Pickled Jalapeno Recipe

This recipe is based on the one in Joy of Pickling by Linda Ziedrich but I’ve changed the spices to match my own tastes.  I wanted pickled peppers like the ones I buy in jars in the Mexican section of the grocery store and these absolutely hit the spot. The main difference is that canning them at home gives you a softer finished pickle which some people might not like as much.  The ones in the store can be almost crunchy at times.  I don’t personally like them crunchy so these are perfect for me.  If you want a crunchier pickle you can add pickling lime but I’m not going to advise on how to do that since my one experience using pickling lime disgusted me beyond belief.  The taste of these peppers is tangy, hot, with just a little garlic flavor.  I suggest eating large quantities of them with huge blocks of cheese.

Pickled Jalapeno Recipe

Serving Size: yields about 4 pint jars

Pickled Jalapeno Recipe

Ingredients

  • 2 lbs jalapenos (whole or sliced in rounds)
  • 4 garlic cloves
  • 2 tsp mustard seeds
  • 1/2 tsp black peppercorns
  • 4 cups distilled white vinegar (5% acidity)
  • 4 cups water
  • 3 Tbsp canning salt (or pure sea salt with zero additives)
  • 4 Tbsp olive oil

Instructions

  1. In a nonreactive sauce pan mix the vinegar, water, and salt and bring to a boil. At the same time put your jars in the water canner to boil until you need them.
  2. Wash the peppers and trim the stems to about 1/4" or cut all the peppers into rounds discarding the stem ends. If using whole peppers slit them twice lengthwise.
  3. Divide the spices between the jars evenly and fill each jar with as many peppers as you can fit without cramming them.
  4. Fill each jar with brine. Shake the jars a little and tap (gently) on counter top to bring air bubbles to the surface. Top up with more brine if needed leaving 1/2" headspace.
  5. Pour 1 Tbsp olive oil into each jar. Wipe the rims carefully with a clean damp cloth. Fit the jars with two piece lids.
  6. Process in the boiling water bath for 10 minutes.*
  7. Let the peppers cure for 3 weeks in a cool, dry, dark place before opening.

Notes

*I have not included the basic steps for boiling water bath canning here. I assume you already know them. If you are new to canning then please check out this link for how to can foods using the boiling water bath method here: Intro To Canning

How much brine you need is going to depend on the size of your peppers and whether you leave them whole or slice them. You may have some left over and that's fine.

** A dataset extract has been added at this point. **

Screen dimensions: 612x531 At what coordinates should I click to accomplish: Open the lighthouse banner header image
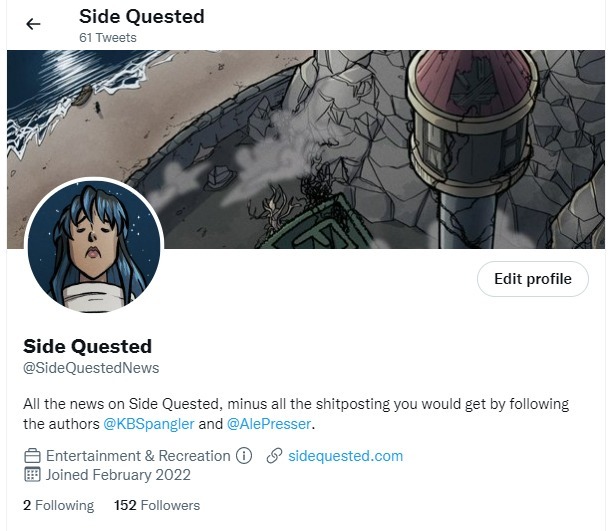pyautogui.click(x=306, y=149)
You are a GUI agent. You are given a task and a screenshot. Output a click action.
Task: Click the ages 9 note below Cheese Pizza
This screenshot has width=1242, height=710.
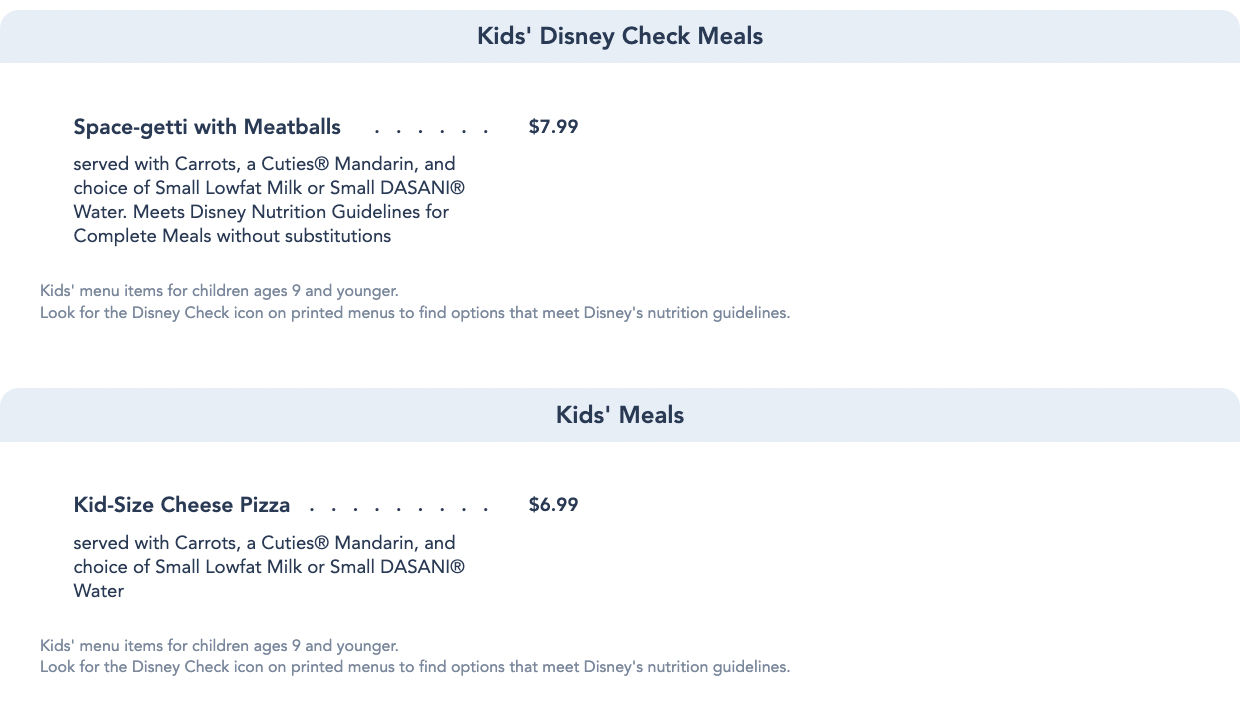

If you are working with a large amount of peppers it may be more useful to follow this guideline: add to each jar 1 garlic clove, 1/2 tsp mustard seeds, 1/8 tsp peppercorns, and 1 Tbsp olive oil.

At the time of this writing I canned 12 lbs of jalapenos and ended up with 28 pints of pickles. I did a mix of whole and sliced peppers. I mention this to illustrate that yields can only be given in approximations here.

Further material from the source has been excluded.